Die Gefahr für uns geht also nicht mehr allein von Organisationen im Ausland oder von gescheiterten Staaten aus. Wir werden uns viel stärker als in der Vergangenheit der Frage stellen müssen, wie aus Drogendealern wie den Kouachie-Brüdern im Lauf der Jahre terroristische Kampfmaschinen werden, die irgendwann in Bewegung gesetzt werden. Gegen Ziele, die sich nicht alle schützen lassen.
Ein Teil der bitteren Realität ist, dass wir mit einem höheren Risiko leben müssen.
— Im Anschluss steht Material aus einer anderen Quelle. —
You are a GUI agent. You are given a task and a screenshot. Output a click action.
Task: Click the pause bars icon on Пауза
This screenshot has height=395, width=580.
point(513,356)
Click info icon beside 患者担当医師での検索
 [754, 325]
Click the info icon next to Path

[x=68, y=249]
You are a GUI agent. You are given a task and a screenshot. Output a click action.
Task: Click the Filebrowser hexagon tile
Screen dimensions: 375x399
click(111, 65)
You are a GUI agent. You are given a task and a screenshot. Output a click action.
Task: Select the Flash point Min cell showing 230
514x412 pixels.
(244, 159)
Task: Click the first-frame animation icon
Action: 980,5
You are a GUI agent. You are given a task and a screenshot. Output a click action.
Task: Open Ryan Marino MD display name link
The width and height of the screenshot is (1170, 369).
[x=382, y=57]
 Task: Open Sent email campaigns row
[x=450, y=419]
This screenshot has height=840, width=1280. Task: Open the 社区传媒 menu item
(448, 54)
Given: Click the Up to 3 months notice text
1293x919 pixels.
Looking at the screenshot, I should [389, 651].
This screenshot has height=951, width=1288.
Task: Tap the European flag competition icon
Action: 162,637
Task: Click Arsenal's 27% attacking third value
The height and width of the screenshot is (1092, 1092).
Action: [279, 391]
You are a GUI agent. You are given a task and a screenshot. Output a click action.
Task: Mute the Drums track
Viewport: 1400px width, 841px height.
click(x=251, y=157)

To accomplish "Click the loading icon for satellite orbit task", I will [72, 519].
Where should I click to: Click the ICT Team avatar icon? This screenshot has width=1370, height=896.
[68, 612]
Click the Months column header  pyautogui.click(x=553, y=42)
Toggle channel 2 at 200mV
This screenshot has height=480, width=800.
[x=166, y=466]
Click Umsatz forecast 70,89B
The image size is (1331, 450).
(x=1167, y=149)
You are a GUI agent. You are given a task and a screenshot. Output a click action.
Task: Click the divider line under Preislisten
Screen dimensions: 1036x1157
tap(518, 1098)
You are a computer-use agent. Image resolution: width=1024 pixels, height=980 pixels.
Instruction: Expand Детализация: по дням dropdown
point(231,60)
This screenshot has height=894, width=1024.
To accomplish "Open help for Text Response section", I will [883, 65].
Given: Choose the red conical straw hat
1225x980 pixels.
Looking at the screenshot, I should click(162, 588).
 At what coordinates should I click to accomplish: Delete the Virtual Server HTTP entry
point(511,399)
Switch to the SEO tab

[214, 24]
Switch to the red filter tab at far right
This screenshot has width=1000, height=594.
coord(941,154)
Mindestens so lange, wie es uns nicht gelingt, den Prozess der Radikalisierung Krimineller durch fundamentalistische Gurus zu stoppen. Die Gehirnwäsche, die aus gescheiterten Existenzen Attentäter macht, findet in unseren Gefängnissen und nicht mehr nur in den Moscheen radikaler Imame statt. Hier bei uns sind Strukturen entstanden, die teilweise übersehen oder toleriert wurden, aber zerstört werden müssen und können. Die Arbeit der Sicherheitsbehörden kann nicht erst dann beginnen, wenn die Täter ihre Waffen laden.